Opinions
I remember one particularly dark night while growing up. A nasty thunderstorm late in the afternoon had knocked out the power, and we couldn’t milk the cows. It was too cloudy and rainy for moonlight or even a few stars. And without power, it was dark!
My father and grandfather figured out a way to connect the tractor to the vacuum pump with a drive shaft from a self-unloading wagon. Then the elder turned his car headlights on and shone them through the doorway so we could see to milk.
Memory took me back to that place as we sat on the front porch recently hoping for a thunderstorm that left us a bit disappointed. But evening gave way to night, windows began to glow and yard lights dotted the countryside. I could see the red flash at the top of the cell tower off to the east, and the big TV towers to the west. My thoughts returned to the present, to energy and the population.
Last October, the U.S. population reached 300 million. Only 39 years ago, during my lifetime, that number was 200 million. In 1915, when my grandfather was about the same age I was on that dark night with no power, we were at 100 million. Almost 100 years later and three times larger, we Americans consume a lot of “stuff.”
Take oil: 20 million barrels per day, at 42 gallons per barrel. That’s 840 million gallons a day — 19 minutes of the total flow over Niagara Falls, in oil instead of water. Total daily world oil usage would take 75 minutes.
Or coal: About half our nation’s electricity comes from it. A National Geographic magazine article stated one power plant in Indiana generated enough power for 3 million homes, burning 300 train-carloads of coal each day.
Ten years ago, I would have been in awe of those numbers but forgotten them in a week. That was before I was nominated to run for a Sheldon Township councilman position in 1998. I was elected and, after several years in office, found out that our town was being considered as a possible site for wind turbines.

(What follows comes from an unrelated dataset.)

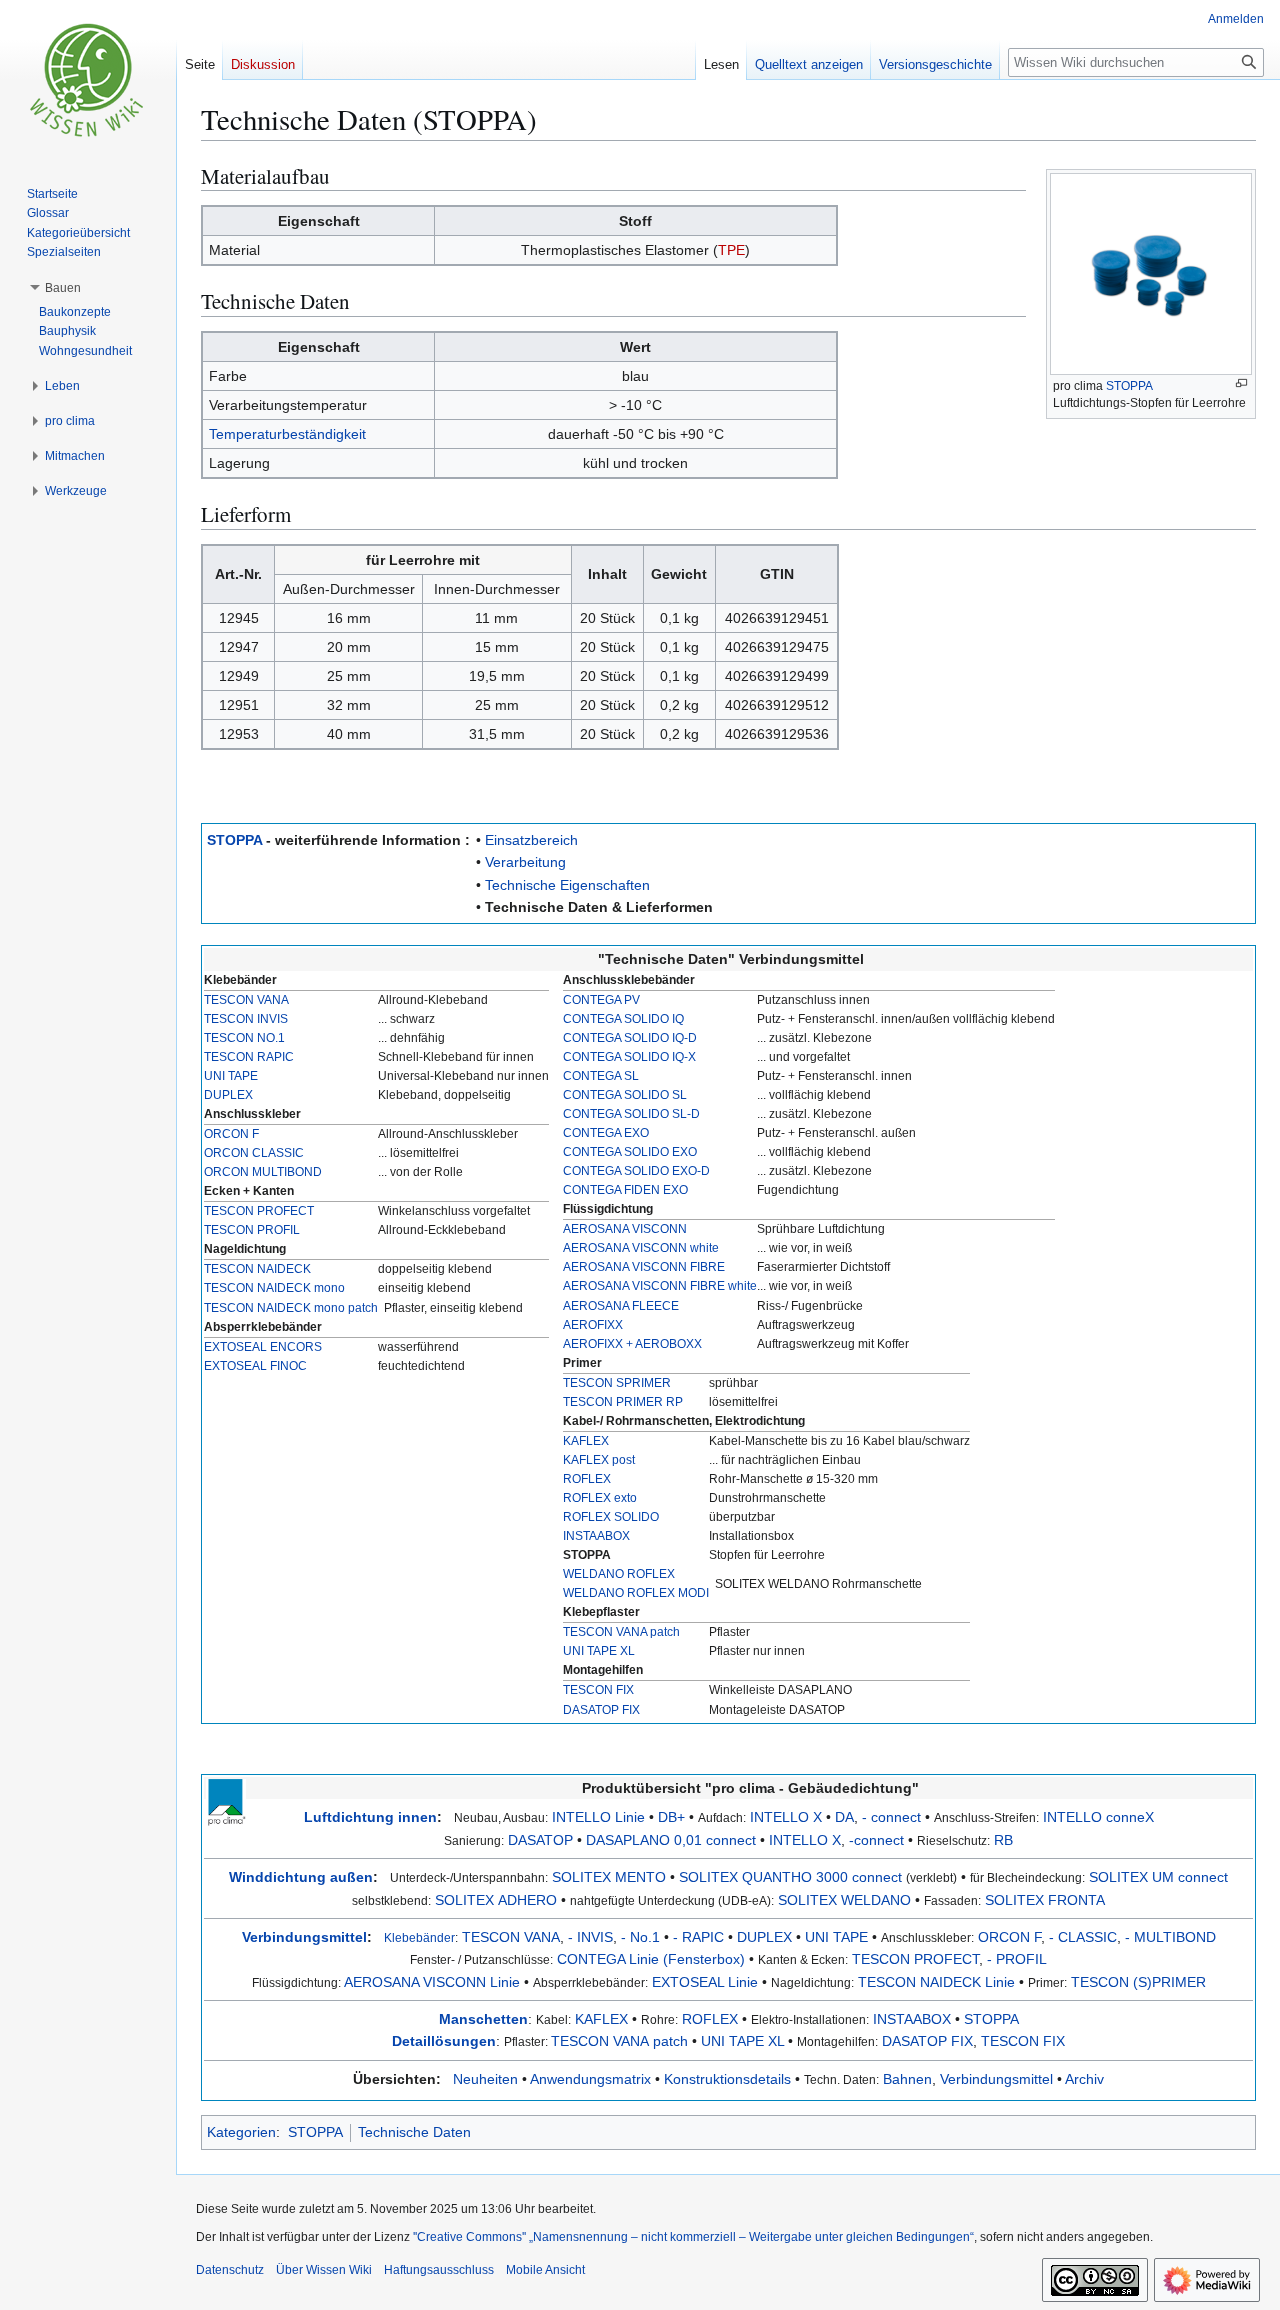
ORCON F (231, 1134)
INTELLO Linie (598, 1817)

People often ask: “Are you for or against the windmills?” My answer is: “It’s not that simple.”
In 2006, wind-generated energy increased by 2,454 megawatts in the United States. Plans for 2007 are for an additional 3,000 megawatts, enough for 3 million homes. But our population is growing by just under 3 million a year. Can those additional 1,500 turbines even cover the growth in homes, let alone places of work, cities with streetlights, schools, restaurants and malls?
And where are we supposed to put 1,500 additional turbines every year? No matter what we do, with the rate of population growth, wind power will account for only about 1 percent of our total electricity needs, ever.
I know the controversy. Big politics and money are involved, not just energy. There are birds and bats, water tables and transmission lines, noise, shadow-flicker, ice-throw, stray voltage, lawsuits, possible fire and just plain “I don’t want to look at them.”
There’s also “it’s my land,” it’s good for the town, they’re good for the farmers, “cats kill more birds than those things” and just plain “I think they look cool!”
So I sit on my front porch wondering what this countryside will look like in the years to come. Will red lights that top off towers be across the horizon? Will there be a distinction at all between country and city? Will the stars forever disappear? Or will we all end up in darkness?